*EXTRAIT CITÉ*:
|---|

Les générations de patients exposés au distilbène (DES) peinent à engager la responsabilité des laboratoires.
Les conséquences de l’exposition in utero au médicament Distilbène (molécule diethylstilbestrol) ou DEA, ont fait l’objet de décisions de justice illustrant la difficulté pour les victimes de ce perturbateur endocrinien de mettre en cause la responsabilité des laboratoires impliqués dans ce scandale sanitaire.
En France, environ 160 000 enfants ont été exposés au DES avant leur naissance, les fils et filles des femmes traitées par cette molécule supposée prévenir les avortements spontanés (première et deuxième générations).
Un continuum de préjudice variable
Les filles DES nées entre 1940 et 1980, mais surtout entre 1964 et 1980, période de prescription la plus importante, souffrent du fait de cette exposition in utero de pathologies très diverses : anomalies structurales, morphologiques et fonctionnelles du vagin du col, du corps de l’utérus et des trompes diverses, problèmes de fertilité (troubles de l’ovulation, ménopause précoce, etc…), grossesses pathologiques (risque de grossesse extra utérine multiplié par six, risque de fausse-couche tardive multiplié par dix, etc…), cancers du vagin et du col de l’utérus pour une fille DES sur mille.
La troisième génération de victimes
Les chercheurs s’intéressent désormais aux effets de l’exposition à la molécule sur la troisième génération. Ils ont mis en évidence une augmentation d’enfant infirmes moteurs cérébraux, qui peut être lié à un taux plus élevé de naissances prématurées. En effet, un quart des enfants nés de filles DES sont prématurés, ce qui les expose à un risque accru de troubles neurologiques, de handicaps psychomoteurs et de mortalité néonatale. On trouve également une plus grande prévalence de l’atrésie de l’œsophage chez les filles et les garçons ainsi qu’une augmentation des malformations de l’urètre et des cryptorchidies chez les garçons. Selon une publication de la revue Prescrire de juillet 2016, certaines répercussions sont vraisemblablement les conséquences d’effets épi génétiques du DES, c’est-à-dire que le DES aurait une action sur l’expression de certains gènes qui se transmet d’une génération à l’autre.

|---|

*LIGNES FOURNIES*:

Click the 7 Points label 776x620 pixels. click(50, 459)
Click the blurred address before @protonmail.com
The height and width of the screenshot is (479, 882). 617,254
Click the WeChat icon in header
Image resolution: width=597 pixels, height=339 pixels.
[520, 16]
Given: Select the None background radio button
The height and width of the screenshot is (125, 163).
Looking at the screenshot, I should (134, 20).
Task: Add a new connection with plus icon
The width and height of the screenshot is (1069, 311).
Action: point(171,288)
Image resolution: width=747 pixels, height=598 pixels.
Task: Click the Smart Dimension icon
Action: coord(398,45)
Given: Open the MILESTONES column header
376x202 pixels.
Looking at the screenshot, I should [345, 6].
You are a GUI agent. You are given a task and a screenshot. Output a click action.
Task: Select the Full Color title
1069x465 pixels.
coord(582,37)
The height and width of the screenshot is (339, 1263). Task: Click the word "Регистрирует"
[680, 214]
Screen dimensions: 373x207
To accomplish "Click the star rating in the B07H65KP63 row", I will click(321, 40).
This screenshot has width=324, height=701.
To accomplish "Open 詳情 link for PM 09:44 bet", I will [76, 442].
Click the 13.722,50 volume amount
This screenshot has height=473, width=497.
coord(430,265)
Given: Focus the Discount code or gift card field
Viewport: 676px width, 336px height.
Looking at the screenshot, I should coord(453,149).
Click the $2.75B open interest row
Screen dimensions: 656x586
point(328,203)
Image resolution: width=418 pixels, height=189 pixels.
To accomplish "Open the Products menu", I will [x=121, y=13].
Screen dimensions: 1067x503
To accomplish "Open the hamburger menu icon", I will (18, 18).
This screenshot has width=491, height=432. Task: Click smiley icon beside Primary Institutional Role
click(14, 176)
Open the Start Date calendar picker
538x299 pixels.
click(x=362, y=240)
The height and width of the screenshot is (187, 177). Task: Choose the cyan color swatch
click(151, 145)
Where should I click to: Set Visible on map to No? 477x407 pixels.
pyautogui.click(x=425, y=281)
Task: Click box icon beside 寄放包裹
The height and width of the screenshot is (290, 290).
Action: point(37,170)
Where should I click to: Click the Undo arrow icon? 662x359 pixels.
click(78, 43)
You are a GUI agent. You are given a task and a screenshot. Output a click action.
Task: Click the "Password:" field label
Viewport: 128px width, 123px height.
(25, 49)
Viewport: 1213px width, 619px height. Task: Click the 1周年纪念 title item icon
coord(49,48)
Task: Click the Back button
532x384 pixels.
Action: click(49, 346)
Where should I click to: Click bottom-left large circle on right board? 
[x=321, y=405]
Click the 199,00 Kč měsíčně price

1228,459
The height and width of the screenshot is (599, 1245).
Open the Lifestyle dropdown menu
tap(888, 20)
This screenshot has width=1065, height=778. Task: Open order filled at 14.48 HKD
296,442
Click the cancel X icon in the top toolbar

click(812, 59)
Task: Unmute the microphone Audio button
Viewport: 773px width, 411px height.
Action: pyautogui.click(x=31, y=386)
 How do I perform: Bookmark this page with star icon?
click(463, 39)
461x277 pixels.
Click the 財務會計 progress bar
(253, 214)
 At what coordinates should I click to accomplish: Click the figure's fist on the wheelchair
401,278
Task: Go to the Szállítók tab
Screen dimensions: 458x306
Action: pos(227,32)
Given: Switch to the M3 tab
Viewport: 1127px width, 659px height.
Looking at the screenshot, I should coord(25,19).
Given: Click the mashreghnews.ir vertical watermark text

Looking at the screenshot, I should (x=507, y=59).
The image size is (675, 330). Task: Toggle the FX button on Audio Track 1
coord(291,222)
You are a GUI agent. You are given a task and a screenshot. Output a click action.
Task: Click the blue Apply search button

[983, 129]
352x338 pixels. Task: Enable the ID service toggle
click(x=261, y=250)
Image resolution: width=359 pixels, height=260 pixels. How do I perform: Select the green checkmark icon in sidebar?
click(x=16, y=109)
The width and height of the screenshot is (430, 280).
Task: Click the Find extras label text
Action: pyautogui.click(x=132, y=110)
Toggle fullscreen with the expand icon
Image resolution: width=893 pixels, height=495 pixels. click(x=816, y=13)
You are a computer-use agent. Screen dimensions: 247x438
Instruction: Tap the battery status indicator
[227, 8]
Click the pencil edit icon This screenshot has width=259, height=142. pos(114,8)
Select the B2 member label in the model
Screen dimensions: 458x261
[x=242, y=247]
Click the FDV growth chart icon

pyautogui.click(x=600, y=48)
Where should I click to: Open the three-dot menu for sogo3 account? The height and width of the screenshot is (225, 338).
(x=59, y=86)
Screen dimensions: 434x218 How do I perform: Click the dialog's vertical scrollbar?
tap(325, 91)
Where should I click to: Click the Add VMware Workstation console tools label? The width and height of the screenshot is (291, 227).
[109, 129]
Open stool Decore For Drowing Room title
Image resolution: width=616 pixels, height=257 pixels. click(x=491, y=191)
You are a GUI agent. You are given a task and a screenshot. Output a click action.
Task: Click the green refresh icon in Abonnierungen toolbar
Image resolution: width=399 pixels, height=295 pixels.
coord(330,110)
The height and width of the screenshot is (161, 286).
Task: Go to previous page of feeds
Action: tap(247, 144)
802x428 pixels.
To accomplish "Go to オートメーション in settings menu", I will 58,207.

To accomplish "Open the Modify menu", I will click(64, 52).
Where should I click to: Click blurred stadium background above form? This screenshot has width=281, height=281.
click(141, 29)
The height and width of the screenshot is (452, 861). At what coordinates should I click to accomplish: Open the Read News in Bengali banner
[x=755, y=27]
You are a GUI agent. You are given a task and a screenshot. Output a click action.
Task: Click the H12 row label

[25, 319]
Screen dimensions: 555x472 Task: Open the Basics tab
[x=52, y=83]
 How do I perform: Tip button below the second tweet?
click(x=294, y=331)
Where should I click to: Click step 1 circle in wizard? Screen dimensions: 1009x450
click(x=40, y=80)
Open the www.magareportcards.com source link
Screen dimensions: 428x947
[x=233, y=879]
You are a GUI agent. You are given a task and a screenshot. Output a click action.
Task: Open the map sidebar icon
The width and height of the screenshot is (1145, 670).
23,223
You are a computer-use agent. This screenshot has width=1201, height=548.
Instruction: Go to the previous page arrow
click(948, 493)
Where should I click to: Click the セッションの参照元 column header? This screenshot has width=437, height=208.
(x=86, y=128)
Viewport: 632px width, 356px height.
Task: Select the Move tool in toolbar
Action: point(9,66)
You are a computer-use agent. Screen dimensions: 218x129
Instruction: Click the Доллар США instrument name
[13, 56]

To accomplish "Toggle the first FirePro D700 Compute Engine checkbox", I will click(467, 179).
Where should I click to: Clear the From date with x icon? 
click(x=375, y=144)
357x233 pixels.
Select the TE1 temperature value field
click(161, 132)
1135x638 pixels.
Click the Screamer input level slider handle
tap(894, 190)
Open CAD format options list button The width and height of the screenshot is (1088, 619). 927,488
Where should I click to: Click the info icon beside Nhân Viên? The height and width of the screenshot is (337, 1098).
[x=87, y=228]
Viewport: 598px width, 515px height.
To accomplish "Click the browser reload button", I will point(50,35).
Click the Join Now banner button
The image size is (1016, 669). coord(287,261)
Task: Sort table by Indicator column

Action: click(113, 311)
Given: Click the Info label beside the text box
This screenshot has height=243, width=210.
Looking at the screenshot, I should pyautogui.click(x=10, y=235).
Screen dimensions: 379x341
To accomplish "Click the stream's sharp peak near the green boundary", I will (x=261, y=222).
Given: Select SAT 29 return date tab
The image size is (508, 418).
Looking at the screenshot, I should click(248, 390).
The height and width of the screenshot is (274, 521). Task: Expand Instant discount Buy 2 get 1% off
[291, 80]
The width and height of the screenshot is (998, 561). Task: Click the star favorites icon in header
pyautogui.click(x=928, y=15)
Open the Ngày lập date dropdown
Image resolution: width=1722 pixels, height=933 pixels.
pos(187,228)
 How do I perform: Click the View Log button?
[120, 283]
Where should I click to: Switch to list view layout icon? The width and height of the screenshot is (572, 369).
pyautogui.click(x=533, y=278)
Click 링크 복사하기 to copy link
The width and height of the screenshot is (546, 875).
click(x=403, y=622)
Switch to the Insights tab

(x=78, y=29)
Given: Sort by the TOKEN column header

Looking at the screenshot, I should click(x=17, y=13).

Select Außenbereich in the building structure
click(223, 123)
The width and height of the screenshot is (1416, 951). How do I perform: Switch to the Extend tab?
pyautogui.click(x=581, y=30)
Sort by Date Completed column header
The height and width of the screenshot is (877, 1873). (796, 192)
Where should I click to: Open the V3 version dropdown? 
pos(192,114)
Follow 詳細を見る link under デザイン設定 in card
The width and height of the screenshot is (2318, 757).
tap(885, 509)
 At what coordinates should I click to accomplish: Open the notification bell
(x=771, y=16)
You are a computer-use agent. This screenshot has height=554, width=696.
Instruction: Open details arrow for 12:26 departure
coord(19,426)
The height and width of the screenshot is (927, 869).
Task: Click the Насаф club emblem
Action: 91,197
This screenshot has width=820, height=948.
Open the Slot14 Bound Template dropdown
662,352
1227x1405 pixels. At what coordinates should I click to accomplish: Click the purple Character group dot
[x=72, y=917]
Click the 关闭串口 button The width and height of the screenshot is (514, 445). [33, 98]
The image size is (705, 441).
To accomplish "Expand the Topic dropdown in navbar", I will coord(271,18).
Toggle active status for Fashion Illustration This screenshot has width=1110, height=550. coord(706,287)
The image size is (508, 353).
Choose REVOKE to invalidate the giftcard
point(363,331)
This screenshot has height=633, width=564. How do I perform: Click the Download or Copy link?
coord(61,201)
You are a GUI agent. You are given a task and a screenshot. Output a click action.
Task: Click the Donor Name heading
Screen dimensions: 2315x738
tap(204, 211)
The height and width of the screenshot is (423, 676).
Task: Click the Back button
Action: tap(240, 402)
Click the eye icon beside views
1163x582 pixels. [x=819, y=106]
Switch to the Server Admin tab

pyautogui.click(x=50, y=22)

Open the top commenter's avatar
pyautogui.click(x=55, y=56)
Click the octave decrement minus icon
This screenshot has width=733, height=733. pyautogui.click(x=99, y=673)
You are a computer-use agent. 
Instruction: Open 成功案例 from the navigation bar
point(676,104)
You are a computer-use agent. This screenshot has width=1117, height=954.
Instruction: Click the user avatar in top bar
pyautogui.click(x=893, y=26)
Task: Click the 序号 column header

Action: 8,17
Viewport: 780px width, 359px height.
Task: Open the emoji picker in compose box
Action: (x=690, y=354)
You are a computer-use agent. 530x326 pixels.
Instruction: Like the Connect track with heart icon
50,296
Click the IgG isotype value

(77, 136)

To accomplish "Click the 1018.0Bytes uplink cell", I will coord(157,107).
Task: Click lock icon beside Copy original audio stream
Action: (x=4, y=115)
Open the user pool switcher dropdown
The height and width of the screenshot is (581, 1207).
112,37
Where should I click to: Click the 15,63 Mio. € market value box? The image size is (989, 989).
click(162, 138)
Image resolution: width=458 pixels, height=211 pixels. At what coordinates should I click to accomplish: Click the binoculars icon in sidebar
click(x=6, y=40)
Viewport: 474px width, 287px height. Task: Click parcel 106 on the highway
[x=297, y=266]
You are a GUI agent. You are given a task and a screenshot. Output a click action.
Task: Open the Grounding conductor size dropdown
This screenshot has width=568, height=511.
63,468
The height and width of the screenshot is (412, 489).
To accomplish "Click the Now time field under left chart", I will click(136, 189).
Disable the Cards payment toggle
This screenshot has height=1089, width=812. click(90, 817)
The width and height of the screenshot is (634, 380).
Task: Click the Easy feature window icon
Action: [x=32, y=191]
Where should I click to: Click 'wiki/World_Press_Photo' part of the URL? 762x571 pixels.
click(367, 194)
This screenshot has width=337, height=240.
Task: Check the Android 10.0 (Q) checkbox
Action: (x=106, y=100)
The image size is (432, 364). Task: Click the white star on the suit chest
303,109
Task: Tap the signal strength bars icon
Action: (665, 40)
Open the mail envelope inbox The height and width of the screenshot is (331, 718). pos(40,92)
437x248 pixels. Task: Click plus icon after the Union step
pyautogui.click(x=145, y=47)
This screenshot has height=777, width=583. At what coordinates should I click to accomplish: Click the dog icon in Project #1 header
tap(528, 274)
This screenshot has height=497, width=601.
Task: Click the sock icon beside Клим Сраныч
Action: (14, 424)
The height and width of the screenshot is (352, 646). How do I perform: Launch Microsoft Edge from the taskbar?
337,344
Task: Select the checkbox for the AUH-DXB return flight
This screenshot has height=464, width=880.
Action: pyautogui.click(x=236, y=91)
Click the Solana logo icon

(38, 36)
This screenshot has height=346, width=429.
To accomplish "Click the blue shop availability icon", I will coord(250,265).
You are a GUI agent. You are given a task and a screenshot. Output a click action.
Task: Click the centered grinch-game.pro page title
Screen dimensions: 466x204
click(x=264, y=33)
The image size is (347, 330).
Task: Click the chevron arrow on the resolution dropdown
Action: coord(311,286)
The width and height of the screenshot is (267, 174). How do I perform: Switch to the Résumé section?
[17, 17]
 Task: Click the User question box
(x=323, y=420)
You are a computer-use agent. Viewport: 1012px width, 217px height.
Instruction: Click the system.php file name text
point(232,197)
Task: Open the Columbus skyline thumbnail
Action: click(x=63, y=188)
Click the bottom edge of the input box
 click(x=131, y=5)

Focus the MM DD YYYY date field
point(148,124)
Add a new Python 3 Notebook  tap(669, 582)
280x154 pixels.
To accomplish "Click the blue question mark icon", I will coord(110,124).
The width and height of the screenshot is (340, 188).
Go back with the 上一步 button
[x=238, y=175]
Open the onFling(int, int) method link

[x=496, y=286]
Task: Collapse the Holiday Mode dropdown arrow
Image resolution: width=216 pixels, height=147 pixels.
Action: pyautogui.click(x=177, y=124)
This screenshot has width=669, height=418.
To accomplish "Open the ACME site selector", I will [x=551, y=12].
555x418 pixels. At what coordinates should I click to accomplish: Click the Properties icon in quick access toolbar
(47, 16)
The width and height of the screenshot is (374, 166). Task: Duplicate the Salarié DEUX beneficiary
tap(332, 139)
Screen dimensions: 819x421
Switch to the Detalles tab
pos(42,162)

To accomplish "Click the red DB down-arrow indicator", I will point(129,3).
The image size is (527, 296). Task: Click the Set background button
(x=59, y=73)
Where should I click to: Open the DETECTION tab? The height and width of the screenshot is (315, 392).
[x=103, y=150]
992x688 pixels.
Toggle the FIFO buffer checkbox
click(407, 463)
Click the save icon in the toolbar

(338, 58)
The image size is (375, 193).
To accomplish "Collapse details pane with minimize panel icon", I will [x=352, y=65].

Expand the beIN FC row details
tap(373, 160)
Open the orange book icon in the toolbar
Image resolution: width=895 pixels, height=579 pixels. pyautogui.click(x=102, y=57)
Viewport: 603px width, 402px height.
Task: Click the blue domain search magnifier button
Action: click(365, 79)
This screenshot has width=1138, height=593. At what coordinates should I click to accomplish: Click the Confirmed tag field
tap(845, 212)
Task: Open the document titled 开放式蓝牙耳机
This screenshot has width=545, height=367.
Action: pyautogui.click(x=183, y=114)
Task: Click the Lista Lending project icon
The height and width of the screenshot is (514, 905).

|---|

*TRAVAIL À FAIRE*:
a – Dans le texte sur le Distilbène, réécrivez sous forme de liste le paragraphe qui commence par « Les filles DES nées entre 1940 et 1980 » en conservant ses faits principaux.
b – Répondez à ces questions à l'aide du texte sur le Distilbène, en une ligne pour chacune :
(i) Combien d'enfants ont été exposés au DES avant leur naissance en France ?
(ii) Quelle part des enfants nés de filles DES naissent prématurément ?
(iii) Quelle revue a publié en juillet 2016 l'étude évoquant des effets épigénétiques du DES ?
Les lignes fournies forment un matériau distinct, sans rapport avec le texte sur le Distilbène.

*CORRIGÉ DE L'EXERCICE*:
a –
Filles DES nées entre 1940 et 1980, surtout entre 1964 et 1980, période de prescription la plus importante :
- anomalies structurales, morphologiques et fonctionnelles du vagin, du col, du corps de l'utérus et des trompes ;
- problèmes de fertilité (troubles de l'ovulation, ménopause précoce, etc.) ;
- grossesses pathologiques (risque de grossesse extra-utérine multiplié par six, risque de fausse couche tardive multiplié par dix, etc.) ;
- cancers du vagin et du col de l'utérus chez une fille DES sur mille.

b –
(i) Environ 160 000 enfants.
(ii) Un quart.
(iii) La revue Prescrire.